In the early seventies, Robert Ashley produced and directed a 14-hour television opera/documentary about the work and ideas of seven American composers, Music with Roots in the Aether, which premiered at the Festival d'Automne à Paris in 1976. It comprises seven films, each two hours long, most of which have a live performance preceded by an interview in a 'landscape':
- Landscape with David Behrman
- Landscape with Philip Glass
- Landscape with Alvin Lucier
- Landscape with Gordon Mumma
- Landscape with Pauline Oliveros
- Landscape with Terry Riley
- Landscape with Robert Ashley
In an article about Music with Roots in the Aether, Arthur J. Sabatini notes the importance of Philip Makanna's camerawork, which 'functions to structure, comment upon, and provide an alternative take on the conversations and musical performances. He handles the camera gracefully and settles it in on telling images, settings, and moments of dialogue during the performances. With noticeable still photographic technique, he frames scenes and selects perspectives and angles that metaphorically enhance the conversations. For example, as Ashley and David Behrman stand on a hillside overlooking the San Franciso Bay remarking on music across cultures and history, Makanna leaves their voices in the background and pans the Golden Gate Bridge from shore to shore. At another point, when the discussion turns to technology, he follows the microphone wires and video cables trailing the speakers. Thus, Makanna's cinematography and camerawork underscores the musicality of each composers' voicings and their relationship to the landscape.'
Kenneth Goldsmith (the poet who runs Ubuweb) has written a short piece for The Brooklyn Rail about Robert Ashley's films.
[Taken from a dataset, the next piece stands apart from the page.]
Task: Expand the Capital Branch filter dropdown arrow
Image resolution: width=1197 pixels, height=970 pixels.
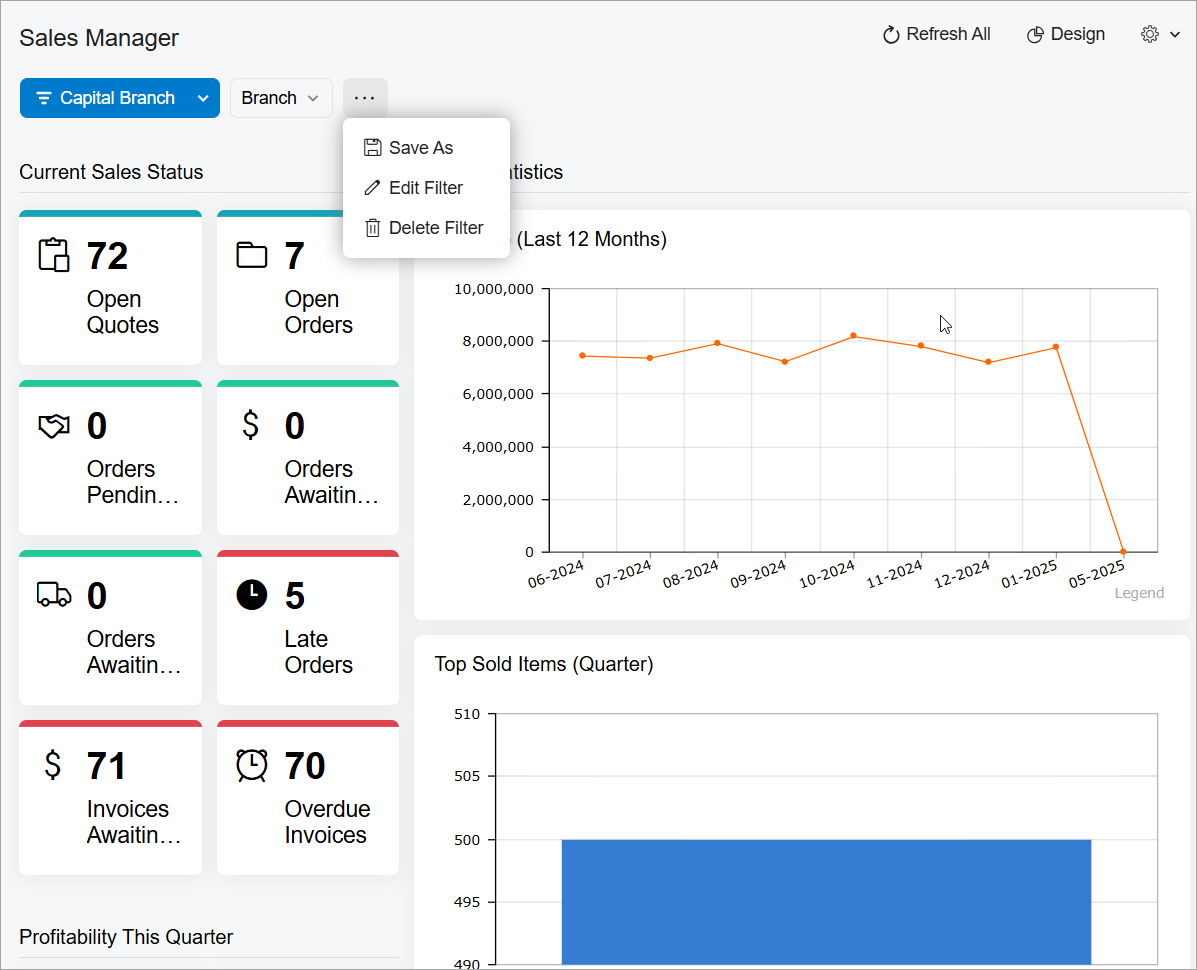Action: (203, 98)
It includes an interesting digression on aether with which I'll conclude this post, well off the topic in question but sailing into fascinating waters... "Aether, then, is a loaded word, full of dreams and secrets— a fluid, transmissive medium, ready to heap its treasures upon those who approach her with the right state of consciousness. Antiphanes told of a certain city where words congealed with the cold the moment they were spoken, and later, as they thawed out, people heard in the summer what they had said to one another in the winter. Similarly, Rabelais, writing in 1532, alludes to this phenomenon in his frozen-sounds episode of Gargantua and Pantagruel, where out at sea, with little in sight, a strange assortment of sounds are heard. The captain of the boat explains that the boat is passing by the Frozen Sea, which was the site of a bloody battle between the Arimaspians and the Nephelibates. During the battle, it was so cold that the sounds froze and the whole battle was silent. Now that it is springtime, all these sounds— long inaudible— are being released and creating a racket, although not in their original temporal sequences of action."